──────── Stored data
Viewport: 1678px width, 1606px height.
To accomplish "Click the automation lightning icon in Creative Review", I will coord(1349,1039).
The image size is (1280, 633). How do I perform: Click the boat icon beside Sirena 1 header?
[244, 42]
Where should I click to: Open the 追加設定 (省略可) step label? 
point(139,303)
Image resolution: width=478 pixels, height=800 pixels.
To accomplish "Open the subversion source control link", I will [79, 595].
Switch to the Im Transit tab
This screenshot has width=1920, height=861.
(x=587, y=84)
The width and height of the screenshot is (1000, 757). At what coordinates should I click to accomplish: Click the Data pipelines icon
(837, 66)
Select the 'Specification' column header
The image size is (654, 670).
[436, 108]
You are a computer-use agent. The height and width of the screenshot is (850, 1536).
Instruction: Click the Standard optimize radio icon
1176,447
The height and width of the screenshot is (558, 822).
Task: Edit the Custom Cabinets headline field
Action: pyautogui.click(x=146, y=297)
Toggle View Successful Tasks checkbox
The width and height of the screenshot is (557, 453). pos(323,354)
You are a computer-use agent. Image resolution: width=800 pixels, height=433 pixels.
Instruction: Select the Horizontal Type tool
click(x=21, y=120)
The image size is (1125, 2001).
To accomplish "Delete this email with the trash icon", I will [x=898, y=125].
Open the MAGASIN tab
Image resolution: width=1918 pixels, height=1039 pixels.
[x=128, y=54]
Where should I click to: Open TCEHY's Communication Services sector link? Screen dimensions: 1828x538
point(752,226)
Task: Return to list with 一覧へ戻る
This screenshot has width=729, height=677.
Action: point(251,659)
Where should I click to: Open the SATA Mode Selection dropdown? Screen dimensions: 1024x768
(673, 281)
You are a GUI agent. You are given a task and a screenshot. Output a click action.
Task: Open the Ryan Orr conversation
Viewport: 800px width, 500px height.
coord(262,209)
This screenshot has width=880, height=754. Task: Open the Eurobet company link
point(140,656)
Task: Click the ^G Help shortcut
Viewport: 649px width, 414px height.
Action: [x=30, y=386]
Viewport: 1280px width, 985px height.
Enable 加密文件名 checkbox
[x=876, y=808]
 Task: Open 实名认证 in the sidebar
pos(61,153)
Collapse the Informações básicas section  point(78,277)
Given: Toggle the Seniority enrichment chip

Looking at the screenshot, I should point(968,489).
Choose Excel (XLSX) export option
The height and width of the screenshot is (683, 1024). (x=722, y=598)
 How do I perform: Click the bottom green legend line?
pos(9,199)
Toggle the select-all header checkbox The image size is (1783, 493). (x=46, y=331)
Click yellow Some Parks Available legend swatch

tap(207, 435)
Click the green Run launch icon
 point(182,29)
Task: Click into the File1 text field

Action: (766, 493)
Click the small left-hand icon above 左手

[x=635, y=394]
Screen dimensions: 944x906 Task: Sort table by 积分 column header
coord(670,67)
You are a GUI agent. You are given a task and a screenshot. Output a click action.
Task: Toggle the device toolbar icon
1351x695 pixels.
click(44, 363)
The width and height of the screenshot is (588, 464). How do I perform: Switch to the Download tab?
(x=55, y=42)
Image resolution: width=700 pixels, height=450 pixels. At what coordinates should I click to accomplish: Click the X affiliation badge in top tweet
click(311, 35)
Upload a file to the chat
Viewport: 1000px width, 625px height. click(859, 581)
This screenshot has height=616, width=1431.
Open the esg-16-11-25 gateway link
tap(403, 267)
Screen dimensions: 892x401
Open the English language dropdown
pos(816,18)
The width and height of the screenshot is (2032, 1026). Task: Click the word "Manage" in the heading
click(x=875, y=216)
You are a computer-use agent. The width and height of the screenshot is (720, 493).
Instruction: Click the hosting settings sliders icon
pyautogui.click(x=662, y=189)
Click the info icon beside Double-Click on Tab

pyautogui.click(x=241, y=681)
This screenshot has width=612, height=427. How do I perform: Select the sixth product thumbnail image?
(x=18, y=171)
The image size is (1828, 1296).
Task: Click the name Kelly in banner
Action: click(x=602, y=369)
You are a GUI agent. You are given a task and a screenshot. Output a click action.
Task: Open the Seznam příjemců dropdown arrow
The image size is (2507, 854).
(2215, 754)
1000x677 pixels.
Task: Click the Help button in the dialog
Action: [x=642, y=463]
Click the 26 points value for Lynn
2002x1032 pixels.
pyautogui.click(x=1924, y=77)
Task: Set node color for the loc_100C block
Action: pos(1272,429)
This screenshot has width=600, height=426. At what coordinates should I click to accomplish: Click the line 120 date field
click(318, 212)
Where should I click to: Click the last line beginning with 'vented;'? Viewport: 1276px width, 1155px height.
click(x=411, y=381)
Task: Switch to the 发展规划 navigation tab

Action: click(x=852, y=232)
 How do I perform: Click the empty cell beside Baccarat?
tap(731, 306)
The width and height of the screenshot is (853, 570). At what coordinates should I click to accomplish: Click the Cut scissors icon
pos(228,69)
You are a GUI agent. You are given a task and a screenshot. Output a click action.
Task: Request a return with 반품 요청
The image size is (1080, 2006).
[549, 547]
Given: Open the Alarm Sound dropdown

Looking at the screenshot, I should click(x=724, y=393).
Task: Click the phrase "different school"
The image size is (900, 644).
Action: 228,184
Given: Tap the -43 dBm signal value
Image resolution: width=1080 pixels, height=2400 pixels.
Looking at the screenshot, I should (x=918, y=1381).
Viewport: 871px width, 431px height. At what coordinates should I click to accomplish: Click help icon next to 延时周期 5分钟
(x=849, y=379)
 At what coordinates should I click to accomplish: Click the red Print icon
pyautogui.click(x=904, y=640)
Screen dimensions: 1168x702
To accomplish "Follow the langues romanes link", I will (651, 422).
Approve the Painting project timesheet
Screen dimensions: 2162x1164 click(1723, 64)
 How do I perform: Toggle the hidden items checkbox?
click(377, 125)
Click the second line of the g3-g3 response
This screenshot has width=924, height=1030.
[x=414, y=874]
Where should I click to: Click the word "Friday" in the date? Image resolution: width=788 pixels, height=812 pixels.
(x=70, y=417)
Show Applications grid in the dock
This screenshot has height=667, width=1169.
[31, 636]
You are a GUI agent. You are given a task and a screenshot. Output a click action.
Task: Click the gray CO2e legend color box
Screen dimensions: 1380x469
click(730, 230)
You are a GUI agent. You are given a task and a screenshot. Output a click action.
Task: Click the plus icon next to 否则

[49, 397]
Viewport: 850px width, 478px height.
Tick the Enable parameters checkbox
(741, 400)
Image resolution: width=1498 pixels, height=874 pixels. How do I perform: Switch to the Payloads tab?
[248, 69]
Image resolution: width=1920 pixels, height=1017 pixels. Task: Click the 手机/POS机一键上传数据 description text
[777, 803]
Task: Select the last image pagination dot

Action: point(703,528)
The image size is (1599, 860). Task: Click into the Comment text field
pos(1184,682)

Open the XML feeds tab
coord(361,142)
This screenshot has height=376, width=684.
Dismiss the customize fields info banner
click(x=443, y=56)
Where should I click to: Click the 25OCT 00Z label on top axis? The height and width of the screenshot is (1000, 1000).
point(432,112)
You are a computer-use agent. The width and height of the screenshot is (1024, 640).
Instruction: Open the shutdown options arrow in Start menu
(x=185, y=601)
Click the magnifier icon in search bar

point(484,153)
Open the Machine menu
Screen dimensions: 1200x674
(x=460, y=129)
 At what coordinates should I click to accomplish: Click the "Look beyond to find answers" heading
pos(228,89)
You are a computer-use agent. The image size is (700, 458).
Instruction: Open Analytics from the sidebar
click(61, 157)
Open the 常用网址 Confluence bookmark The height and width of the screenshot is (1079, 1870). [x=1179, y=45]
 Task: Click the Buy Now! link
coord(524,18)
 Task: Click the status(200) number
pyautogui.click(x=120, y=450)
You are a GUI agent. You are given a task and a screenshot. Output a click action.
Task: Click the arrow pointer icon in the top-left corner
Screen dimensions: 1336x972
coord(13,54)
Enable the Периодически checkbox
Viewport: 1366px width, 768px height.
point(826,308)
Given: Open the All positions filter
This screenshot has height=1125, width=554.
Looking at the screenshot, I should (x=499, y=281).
────────────────
== Your goal ==
With the line containing "Task: Click the plus icon next to 否则" as the first and the last line of the data as the final one, copy every line between them exactly, those two included.

== Solved problem ==
Task: Click the plus icon next to 否则

[49, 397]
Viewport: 850px width, 478px height.
Tick the Enable parameters checkbox
(741, 400)
Image resolution: width=1498 pixels, height=874 pixels. How do I perform: Switch to the Payloads tab?
[248, 69]
Image resolution: width=1920 pixels, height=1017 pixels. Task: Click the 手机/POS机一键上传数据 description text
[777, 803]
Task: Select the last image pagination dot

Action: point(703,528)
The image size is (1599, 860). Task: Click into the Comment text field
pos(1184,682)

Open the XML feeds tab
coord(361,142)
This screenshot has height=376, width=684.
Dismiss the customize fields info banner
click(x=443, y=56)
Where should I click to: Click the 25OCT 00Z label on top axis? The height and width of the screenshot is (1000, 1000).
point(432,112)
You are a computer-use agent. The width and height of the screenshot is (1024, 640).
Instruction: Open the shutdown options arrow in Start menu
(x=185, y=601)
Click the magnifier icon in search bar

point(484,153)
Open the Machine menu
Screen dimensions: 1200x674
(x=460, y=129)
 At what coordinates should I click to accomplish: Click the "Look beyond to find answers" heading
pos(228,89)
You are a computer-use agent. The image size is (700, 458).
Instruction: Open Analytics from the sidebar
click(61, 157)
Open the 常用网址 Confluence bookmark The height and width of the screenshot is (1079, 1870). [x=1179, y=45]
 Task: Click the Buy Now! link
coord(524,18)
 Task: Click the status(200) number
pyautogui.click(x=120, y=450)
You are a GUI agent. You are given a task and a screenshot. Output a click action.
Task: Click the arrow pointer icon in the top-left corner
Screen dimensions: 1336x972
coord(13,54)
Enable the Периодически checkbox
Viewport: 1366px width, 768px height.
point(826,308)
Given: Open the All positions filter
This screenshot has height=1125, width=554.
Looking at the screenshot, I should (x=499, y=281).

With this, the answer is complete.